#### Data supplied:
---

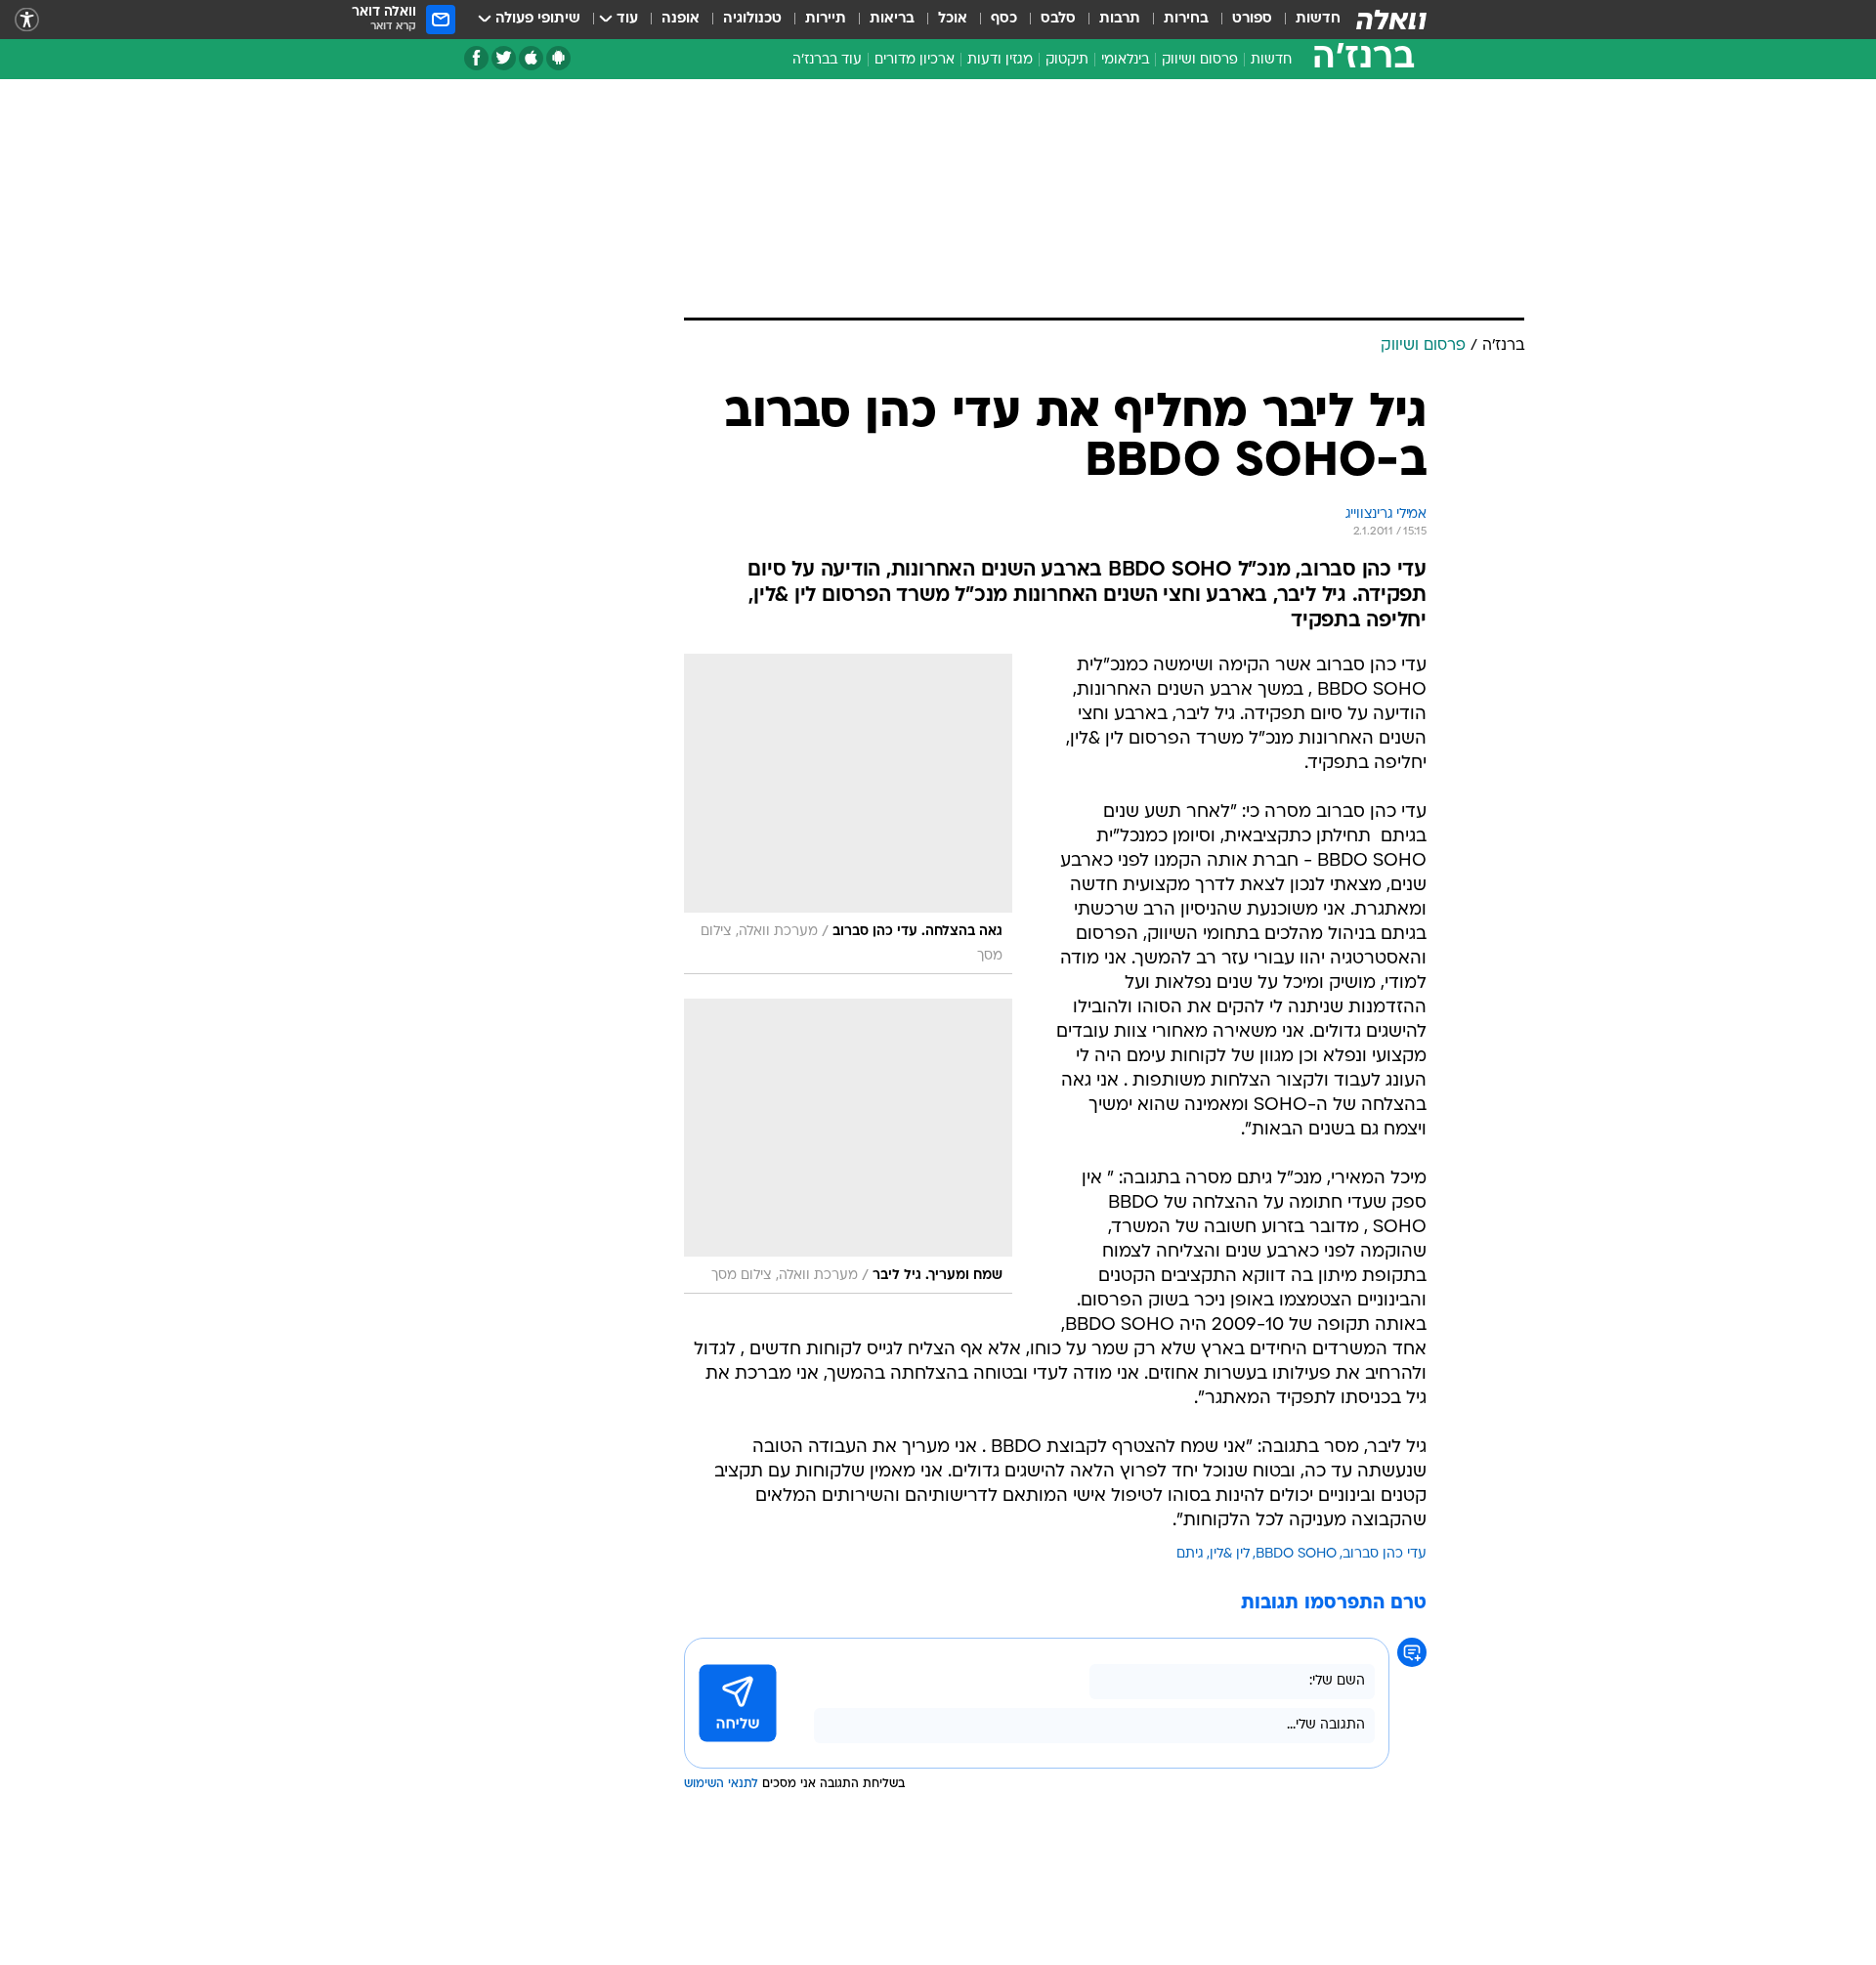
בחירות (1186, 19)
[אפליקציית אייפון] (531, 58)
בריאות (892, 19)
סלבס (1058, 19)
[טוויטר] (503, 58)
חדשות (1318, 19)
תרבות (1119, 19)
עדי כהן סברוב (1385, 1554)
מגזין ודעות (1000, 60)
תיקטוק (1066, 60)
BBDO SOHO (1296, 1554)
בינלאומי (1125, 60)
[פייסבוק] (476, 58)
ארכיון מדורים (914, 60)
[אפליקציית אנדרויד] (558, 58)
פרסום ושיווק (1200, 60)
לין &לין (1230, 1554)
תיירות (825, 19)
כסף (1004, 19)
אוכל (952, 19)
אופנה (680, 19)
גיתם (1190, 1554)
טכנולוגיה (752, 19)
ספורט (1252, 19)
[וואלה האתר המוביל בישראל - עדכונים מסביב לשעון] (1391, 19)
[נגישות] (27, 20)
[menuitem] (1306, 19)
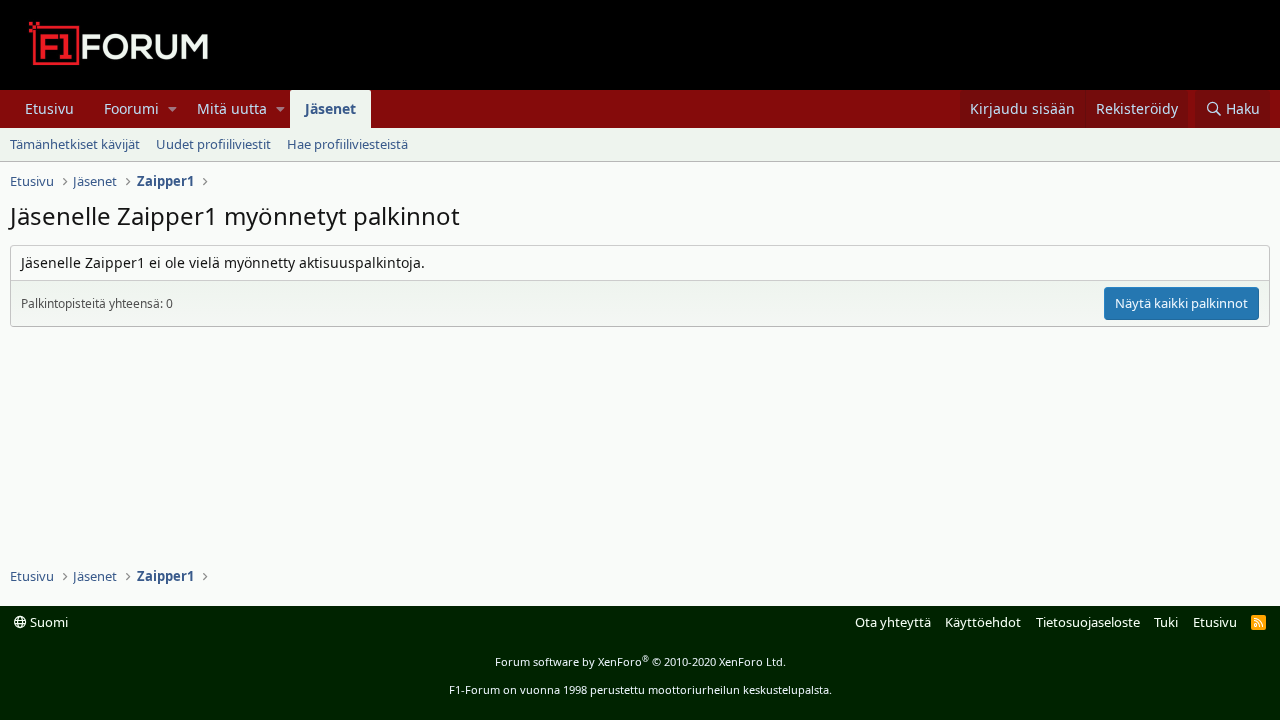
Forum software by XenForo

---

#### The problem:
Excluding all pictures, print exactly and only the lines from the line with "בינלאומי (1125, 60)" through the end of the records above, both ends included.

#### Answer to this task:
בינלאומי (1125, 60)
[פייסבוק] (476, 58)
ארכיון מדורים (914, 60)
[אפליקציית אנדרויד] (558, 58)
פרסום ושיווק (1200, 60)
לין &לין (1230, 1554)
תיירות (825, 19)
כסף (1004, 19)
אוכל (952, 19)
אופנה (680, 19)
גיתם (1190, 1554)
טכנולוגיה (752, 19)
ספורט (1252, 19)
[וואלה האתר המוביל בישראל - עדכונים מסביב לשעון] (1391, 19)
[נגישות] (27, 20)
[menuitem] (1306, 19)
Forum software by XenForo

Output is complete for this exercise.